[Texte fourni]
>>>>>

Comédie burlesque de Hanokh Levin, mise en scène de Laurent Pelly, avec avec Pierre Aussedat, Marie-Lis Cabrières, Fany Germond, Olivier Jeannelle, Eddy Letexier, Benjamin Meneghini, Christiane Millet, Christine Murillo, Denis Rey, Jean-Philippe Salério, Bruno Vincent et Patrick Zimmermann.
Que tout le monde le sache, ou se le rappelle, avant de se rendre au Théâtre du Rond-Point : l'auteur dramatique israélien Hanokh Levin ne respecte rien, pas même la mort d'un proche, et oeuvre dans un registre satirique écrit avec une plume trempée dans un mélange paradoxal de lucidité dissoute dans du vitriol et d'humanité sensible.
Son théâtre ne peut s'entendre que dans la démesure de la fable burlesque car sa caractéristique essentielle réside dans un processus syncrétique singulier et unique qui mêle le prosaïque, le métaphysique et le philosophique tout comme il imbrique les registres de l'absurde au vaudeville.
Un théâtre qui secoue parce qu'il montre l'homme tel qu'en lui-même à travers des personnages qui ne sont pas sans parenté avec ceux de Beckett, car des hommes ordinaires mais monstrueusement humains, égoïstes, mesquins, et surtout terriblement bête, de cette bêtise crasse qui fait le grand écart entre candeur et cruauté, et cependant tous dotés, sans le savoir, d'un humour noir ravageur et d'un sens de l'autodérision roboratif.
Ce que Laurent Pelly réussit parfaitement à représenter sur scène avec "Funérailles d'hiver" dans laquelle Hanokh Levin poursuit l'exploration de ses thématiques favorites que sont le carcan relationnel familial avec le poids des traditions et la reproduction atavique de codes sclérosants, sinon aberrants, et, comme toujours, le sens de la vie en mettant en scène des personnages qui, acculés dans une impasse, sont emportés dans une sorte de maelstrom incontrôlable sans autre échappatoire que la fuite.

<<<<<

[Contenu des données]
>>>>>

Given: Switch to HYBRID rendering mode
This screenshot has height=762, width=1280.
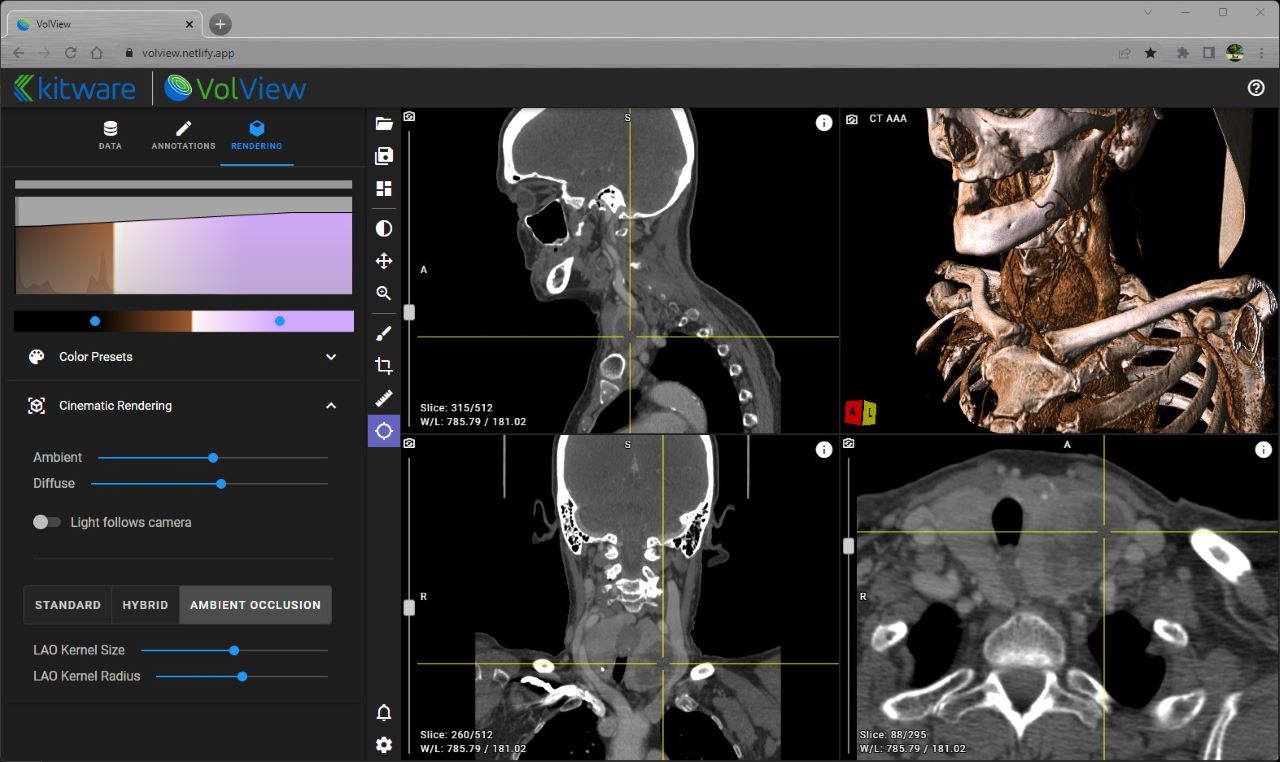Looking at the screenshot, I should (145, 605).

<<<<<

[Objectif énoncé A] Renvoyez, en le recopiant à l'identique, le passage du texte fourni compris entre « Son théâtre ne » et « l'absurde au vaudeville. », bornes incluses.
[Objectif énoncé B] Énumérez les trois termes que, d'après le texte fourni, le processus syncrétique propre au théâtre de Hanokh Levin « mêle ».
[Objectif énoncé C] Quelle nationalité le texte fourni attribue-t-il à l'auteur dramatique Hanokh Levin ?

[Réponse complète A]
Son théâtre ne peut s'entendre que dans la démesure de la fable burlesque car sa caractéristique essentielle réside dans un processus syncrétique singulier et unique qui mêle le prosaïque, le métaphysique et le philosophique tout comme il imbrique les registres de l'absurde au vaudeville.

[Réponse complète B] le prosaïque, le métaphysique, le philosophique

[Réponse complète C] Israélienne.